His tiny island of innocence, her father had called her with a trace of his aristocratic disdain. His moment of sanity, the one part of his adult life untainted by guilt. Well, it was untainted no more. She’d told him just how completely he’d destroyed her life, he and her father. After she left he’d probably come back and destroy the letter and she wouldn’t blame him.
Slowly, carefully she unfolded the delicate sheets of paper, leaning back to read the embarrassing words of her childhood. And then she refolded it without reading a sentence, putting it back in the book, this time next to Christina Rossetti’s own impassioned outpouring. She didn’t need to read it. All she had to do was lean back and close her eyes and she could feel the emotions washing over her. Because they were still there, still as strong, tempered by time and distance and a reluctant maturity that couldn’t talk her out of it. She still loved Jake Murphy, and she expected she always would.
The sudden flash of light was brilliant, blinding. The thunder that followed it shook the building, and Maddy could hear the crash of broken glass, the cracking, tumbling sou
nd of part of the building collapsing. It took her a moment to realize that it wasn’t a thunderstorm. Sam Lambert’s fortress was being shelled.
The next one was even more frightening, now that she knew what it was. She was about to dive under the bed when common sense reared its ugly head, and she realized that the second floor might not be the wisest choice. The first thing she had to do was to get her father down into the basement, and to safety. She couldn’t count on anyone there, with the exception of Jake, to see to that. And Jake would need help.
She didn’t hesitate before she leaped from the bed. She considered changing for only a moment before the next shell hit even closer, and the bed shook on the rough wood floor. She grabbed her sandals and headed out into the hallway, just as the power flickered off.
The darkness closed around her like a tomb. She paused long enough to slip on the leather sandals, then moved off into the darkness, running a hand along the wall for a small measure of security. She could smell the acrid scent of gunpowder mixing with the dryness of plaster dust, and the floor beneath her feet crunched with the bits of the building that had rattled loose.

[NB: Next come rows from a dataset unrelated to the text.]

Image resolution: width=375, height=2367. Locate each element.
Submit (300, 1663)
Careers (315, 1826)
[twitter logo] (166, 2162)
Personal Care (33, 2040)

The next shell was the worst. Closed in the darkness, Maddy sank against the wall, whimpering in sudden panic, as the villa shook around her. At any moment she expected it to crumble into dust, at any moment she expected to be blown to kingdom come. Fast and cheap, Jake had said of life and death. She was learning the hard way.

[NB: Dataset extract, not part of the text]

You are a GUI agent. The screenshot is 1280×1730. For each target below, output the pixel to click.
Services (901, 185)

She slipped on the stairs, scraping her hands and knees against the plaster rubble. She had no thought in mind but to try to reach her father’s room, not because it would do any good but because Jake would be there.
She heard him calling her from a distance, his voice harsh and curiously panicked. She never would have thought Jake would be frightened of anything. She turned back from her father’s room without a moment of hesitation, making her way carefully back down the debris-strewn staircase in the darkness.